Treating the Self as a Wounded Child

Many women are explicitly told in therapy that distraction is a trick they shouldn’t fall for, and that relief must come from processing, sitting with feelings, or turning inward.

But attention is finite. Anxiety thrives on self-focus. When the mind is occupied with meaningful tasks, social engagement, physical movement, or responsibility, anxiety often decreases. Not because it's suppressed, but because it's no longer fed.

Getting busy is not denial. It's often the key to emotional regulation.

A common therapeutic frame encourages women to treat themselves as wounded inner children in constant need of care. Emotions are handled delicately, soothed endlessly, and rarely challenged.

But this is not how we treat actual children.

When a child cries, we don’t assume the feeling defines reality. We offer comfort, yes, but also perspective. We say, let’s revisit this tomorrow. Let’s go do something fun. Let’s see if it still feels the same after sleep.

Implicit in that response is confidence in resilience. For women with high emotional sensitivity, peace doesn’t come from eliminating negative feelings. It comes from accepting them as part of the self and learning that they are temporary.

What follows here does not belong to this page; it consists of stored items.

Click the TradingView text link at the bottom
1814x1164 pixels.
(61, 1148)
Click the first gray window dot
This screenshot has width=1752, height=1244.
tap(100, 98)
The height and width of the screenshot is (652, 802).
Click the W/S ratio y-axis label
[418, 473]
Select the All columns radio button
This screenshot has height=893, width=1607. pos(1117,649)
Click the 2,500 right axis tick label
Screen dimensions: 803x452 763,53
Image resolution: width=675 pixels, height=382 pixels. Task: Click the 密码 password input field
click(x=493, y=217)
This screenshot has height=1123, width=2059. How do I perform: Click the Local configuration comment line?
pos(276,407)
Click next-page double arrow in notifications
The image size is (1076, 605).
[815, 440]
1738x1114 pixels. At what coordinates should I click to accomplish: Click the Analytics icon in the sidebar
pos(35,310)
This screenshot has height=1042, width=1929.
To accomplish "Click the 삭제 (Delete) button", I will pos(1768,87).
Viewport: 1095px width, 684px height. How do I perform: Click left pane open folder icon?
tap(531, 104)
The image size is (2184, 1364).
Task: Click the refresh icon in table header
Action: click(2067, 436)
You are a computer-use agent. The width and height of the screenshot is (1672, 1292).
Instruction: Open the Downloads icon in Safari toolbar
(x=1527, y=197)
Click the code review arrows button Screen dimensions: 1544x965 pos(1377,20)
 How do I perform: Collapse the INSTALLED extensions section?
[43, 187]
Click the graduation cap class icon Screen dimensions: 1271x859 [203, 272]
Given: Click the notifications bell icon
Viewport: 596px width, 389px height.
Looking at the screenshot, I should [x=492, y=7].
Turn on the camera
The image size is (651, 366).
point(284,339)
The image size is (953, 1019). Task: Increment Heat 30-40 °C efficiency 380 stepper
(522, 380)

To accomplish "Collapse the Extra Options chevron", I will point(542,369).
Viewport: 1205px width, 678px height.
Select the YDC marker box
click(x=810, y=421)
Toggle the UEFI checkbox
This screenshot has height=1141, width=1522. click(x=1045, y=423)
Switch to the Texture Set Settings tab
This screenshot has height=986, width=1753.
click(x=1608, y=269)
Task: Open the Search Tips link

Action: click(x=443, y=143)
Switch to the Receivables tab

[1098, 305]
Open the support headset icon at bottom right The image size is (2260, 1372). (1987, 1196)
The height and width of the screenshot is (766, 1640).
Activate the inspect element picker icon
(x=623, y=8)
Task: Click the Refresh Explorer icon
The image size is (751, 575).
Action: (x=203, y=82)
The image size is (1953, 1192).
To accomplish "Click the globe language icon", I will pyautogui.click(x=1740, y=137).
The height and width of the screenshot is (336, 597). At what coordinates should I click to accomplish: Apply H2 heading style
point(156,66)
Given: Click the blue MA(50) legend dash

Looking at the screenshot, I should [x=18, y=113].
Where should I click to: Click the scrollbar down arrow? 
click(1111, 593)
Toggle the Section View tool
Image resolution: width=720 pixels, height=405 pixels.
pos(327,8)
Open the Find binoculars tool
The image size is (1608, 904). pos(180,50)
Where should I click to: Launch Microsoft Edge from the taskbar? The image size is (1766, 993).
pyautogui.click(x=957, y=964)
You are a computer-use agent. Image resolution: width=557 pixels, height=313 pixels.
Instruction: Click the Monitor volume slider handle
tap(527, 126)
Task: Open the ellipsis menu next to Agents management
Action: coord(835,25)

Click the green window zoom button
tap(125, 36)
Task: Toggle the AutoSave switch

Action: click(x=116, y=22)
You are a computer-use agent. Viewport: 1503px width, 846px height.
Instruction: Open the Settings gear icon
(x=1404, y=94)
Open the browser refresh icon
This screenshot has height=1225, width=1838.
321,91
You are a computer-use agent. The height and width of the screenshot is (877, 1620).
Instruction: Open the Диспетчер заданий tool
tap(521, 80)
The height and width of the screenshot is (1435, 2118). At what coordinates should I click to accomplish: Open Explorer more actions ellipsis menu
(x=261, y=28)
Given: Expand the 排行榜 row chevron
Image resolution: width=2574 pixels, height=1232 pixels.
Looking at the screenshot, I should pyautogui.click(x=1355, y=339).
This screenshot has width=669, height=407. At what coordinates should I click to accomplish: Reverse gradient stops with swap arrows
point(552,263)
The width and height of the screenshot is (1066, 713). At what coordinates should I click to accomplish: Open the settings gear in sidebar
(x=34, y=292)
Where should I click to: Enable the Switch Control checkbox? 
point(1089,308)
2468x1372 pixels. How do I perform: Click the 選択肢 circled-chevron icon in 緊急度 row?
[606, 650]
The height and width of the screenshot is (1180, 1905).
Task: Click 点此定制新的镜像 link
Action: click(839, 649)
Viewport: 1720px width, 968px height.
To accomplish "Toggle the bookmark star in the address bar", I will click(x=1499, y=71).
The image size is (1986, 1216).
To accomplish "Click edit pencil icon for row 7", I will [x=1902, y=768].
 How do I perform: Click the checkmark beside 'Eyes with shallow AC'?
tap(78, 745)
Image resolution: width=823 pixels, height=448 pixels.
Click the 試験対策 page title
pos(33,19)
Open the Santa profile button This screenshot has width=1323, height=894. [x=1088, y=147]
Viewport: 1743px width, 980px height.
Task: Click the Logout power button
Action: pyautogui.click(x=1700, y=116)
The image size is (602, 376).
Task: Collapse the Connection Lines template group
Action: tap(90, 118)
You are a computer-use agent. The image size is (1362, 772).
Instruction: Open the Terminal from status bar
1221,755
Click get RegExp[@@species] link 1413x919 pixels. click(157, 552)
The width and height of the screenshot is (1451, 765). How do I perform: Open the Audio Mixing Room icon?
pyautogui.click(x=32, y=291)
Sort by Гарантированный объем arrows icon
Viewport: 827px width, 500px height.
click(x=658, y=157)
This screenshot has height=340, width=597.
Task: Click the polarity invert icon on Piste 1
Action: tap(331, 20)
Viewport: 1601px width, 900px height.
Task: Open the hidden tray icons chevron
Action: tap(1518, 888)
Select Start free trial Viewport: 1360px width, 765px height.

A More Stabilizing Alternative

One surprisingly effective way to loosen anxiety’s grip is to give worry a clear boundary. Instead of letting it hum in the background all day, set aside ten minutes at the same time each day and tell yourself: this is when I worry. Not before, not after. During that window, sit down and write your worries out by hand. What often feels like fifty different anxieties swirling in your head usually turns out to be five.

Once they’re on paper, ask yourself two grounding questions. What is the worst that could actually happen? Then follow that thought all the way to the end, rather than letting it loop endlessly. Next ask: if that did happen, what resources do I already have to handle it, and which would I need to acquire? Write those down too.

By the end of the exercise, anxiety loses its power because you’ve turned vague threat into defined problems. With that comes a real sense of control.

For many women, calm does not come from gentler treatment of the self, but from greater confidence in their capacity to withstand what they feel.

This approach doesn’t deny anxiety. Instead, it teaches women that they can carry it without reorganizing their entire lives around it.

Time restores perspective. Action reduces rumination. Looking outward steadies the nervous system. Anxiety is not evidence that something is wrong with you or with your life. And learning to endure discomfort is not self-betrayal.

For many women, calm does not come from gentler treatment of the self, but from greater confidence in their capacity to withstand what they feel. That confidence, once learned, is deeply freeing.